Look for "computer" in the records and copy every line that has it.

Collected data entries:
○ ○ ○ ○

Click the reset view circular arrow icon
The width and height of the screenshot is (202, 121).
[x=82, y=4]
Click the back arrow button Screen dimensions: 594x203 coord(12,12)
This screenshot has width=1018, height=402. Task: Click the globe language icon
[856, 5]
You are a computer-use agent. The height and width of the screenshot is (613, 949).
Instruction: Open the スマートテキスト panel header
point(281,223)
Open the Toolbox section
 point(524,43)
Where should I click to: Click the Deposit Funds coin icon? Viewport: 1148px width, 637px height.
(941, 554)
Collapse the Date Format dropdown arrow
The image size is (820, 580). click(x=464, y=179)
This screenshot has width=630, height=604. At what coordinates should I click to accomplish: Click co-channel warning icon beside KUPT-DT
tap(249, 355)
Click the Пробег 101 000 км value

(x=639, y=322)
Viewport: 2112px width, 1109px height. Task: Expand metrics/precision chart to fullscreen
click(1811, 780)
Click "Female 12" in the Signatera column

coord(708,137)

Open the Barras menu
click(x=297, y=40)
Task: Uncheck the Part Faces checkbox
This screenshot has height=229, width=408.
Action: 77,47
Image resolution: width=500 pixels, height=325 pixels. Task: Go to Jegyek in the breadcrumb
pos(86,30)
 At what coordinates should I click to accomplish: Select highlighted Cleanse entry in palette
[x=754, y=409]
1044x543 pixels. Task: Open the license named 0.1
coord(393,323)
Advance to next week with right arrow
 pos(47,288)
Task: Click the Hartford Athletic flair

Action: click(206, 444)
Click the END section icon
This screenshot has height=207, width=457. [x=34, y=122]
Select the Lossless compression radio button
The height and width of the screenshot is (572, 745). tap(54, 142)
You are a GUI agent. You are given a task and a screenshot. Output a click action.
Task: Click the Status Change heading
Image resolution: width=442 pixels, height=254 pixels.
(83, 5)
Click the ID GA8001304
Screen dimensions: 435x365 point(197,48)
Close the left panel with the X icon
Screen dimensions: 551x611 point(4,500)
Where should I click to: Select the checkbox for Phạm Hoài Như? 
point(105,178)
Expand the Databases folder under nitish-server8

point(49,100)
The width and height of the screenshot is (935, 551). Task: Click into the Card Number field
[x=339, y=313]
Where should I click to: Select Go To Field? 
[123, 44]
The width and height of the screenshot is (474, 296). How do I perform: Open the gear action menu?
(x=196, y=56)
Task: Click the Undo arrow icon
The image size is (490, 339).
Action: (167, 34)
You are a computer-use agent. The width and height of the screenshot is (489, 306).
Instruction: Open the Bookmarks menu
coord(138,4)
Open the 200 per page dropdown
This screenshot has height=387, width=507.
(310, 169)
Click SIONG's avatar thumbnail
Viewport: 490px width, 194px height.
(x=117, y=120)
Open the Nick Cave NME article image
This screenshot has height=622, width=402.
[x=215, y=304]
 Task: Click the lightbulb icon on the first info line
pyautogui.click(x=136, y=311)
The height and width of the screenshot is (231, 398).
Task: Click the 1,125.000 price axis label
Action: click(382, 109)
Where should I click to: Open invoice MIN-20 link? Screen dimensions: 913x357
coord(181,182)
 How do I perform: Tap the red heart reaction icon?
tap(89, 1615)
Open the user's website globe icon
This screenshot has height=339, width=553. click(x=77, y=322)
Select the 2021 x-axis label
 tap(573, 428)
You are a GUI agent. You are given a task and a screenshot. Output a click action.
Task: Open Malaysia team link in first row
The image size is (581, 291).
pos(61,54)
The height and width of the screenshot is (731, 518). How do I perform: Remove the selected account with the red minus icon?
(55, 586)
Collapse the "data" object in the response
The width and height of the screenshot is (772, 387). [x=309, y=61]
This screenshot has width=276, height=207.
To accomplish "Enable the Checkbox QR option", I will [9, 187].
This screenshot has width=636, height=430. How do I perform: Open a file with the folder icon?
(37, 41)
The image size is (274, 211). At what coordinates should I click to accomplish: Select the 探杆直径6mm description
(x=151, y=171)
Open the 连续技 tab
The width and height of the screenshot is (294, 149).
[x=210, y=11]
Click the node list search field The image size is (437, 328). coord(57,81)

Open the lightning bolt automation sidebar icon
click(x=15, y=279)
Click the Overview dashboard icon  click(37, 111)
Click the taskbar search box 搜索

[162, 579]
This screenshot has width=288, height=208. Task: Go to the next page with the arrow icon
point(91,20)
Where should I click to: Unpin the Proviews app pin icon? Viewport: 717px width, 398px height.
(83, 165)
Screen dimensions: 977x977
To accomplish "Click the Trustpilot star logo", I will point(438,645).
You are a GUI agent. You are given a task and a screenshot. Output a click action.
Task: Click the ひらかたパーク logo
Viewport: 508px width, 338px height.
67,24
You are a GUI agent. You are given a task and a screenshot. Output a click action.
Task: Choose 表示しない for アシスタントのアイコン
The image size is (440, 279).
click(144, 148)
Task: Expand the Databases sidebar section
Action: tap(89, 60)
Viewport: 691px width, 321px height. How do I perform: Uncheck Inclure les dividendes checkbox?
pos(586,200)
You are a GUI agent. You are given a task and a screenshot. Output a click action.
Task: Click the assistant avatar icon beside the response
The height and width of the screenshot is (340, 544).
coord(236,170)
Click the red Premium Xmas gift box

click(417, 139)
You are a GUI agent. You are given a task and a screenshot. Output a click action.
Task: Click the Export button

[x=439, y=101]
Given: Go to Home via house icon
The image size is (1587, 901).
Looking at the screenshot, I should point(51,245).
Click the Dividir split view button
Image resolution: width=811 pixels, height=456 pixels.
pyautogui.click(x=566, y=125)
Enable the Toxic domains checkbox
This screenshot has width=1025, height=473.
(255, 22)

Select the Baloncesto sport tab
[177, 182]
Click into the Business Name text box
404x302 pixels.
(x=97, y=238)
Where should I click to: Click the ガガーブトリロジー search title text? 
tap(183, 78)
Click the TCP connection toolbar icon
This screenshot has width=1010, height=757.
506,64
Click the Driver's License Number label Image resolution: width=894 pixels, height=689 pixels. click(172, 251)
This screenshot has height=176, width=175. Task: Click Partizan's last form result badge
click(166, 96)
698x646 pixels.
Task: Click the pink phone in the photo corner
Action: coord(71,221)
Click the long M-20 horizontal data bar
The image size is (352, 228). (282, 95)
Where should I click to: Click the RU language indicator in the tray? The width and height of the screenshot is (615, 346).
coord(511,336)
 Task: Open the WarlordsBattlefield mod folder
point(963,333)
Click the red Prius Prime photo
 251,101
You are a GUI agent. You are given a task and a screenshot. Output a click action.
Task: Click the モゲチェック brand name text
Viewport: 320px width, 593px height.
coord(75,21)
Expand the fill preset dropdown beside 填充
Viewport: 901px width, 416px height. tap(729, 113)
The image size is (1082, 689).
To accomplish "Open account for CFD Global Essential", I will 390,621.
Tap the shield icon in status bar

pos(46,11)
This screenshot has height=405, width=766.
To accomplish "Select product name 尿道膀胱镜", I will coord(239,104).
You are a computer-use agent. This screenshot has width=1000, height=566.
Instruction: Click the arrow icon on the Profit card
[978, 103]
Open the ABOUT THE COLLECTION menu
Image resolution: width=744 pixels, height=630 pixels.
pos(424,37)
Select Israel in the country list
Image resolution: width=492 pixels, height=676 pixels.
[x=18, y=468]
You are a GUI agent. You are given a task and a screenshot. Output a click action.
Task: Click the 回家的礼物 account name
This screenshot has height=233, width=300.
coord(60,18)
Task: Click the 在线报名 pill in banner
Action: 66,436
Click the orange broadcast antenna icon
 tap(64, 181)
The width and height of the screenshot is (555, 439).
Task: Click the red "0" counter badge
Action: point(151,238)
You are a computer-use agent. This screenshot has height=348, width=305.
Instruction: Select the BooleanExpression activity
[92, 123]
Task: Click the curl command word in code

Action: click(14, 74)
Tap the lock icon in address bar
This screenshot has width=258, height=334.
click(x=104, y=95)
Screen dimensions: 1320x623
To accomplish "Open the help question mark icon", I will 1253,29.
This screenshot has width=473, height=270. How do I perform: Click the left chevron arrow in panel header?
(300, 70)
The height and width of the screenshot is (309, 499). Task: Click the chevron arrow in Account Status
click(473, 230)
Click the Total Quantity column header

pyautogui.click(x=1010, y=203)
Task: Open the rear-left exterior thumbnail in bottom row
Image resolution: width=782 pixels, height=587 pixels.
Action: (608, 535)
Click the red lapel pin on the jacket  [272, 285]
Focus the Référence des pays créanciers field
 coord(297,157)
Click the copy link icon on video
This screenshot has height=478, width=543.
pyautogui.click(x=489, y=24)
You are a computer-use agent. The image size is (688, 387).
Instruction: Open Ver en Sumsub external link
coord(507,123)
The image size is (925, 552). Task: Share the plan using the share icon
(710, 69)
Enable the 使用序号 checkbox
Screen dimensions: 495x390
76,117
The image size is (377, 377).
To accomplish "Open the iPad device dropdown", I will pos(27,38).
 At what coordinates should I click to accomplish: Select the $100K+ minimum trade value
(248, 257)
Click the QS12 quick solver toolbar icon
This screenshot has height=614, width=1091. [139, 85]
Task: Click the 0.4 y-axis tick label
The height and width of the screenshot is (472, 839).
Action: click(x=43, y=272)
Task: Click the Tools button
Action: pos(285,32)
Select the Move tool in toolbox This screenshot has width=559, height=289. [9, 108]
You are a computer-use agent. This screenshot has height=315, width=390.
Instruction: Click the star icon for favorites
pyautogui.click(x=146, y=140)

○ ○ ○ ○

THE COMPLETED TASK —
You are a computer-use agent. The height and width of the screenshot is (613, 949).
You are a computer-use agent. The width and height of the screenshot is (489, 306).
You are a computer-use agent. This screenshot has width=1000, height=566.
You are a computer-use agent. This screenshot has height=348, width=305.
You are a computer-use agent. The image size is (688, 387).
You are a computer-use agent. This screenshot has height=315, width=390.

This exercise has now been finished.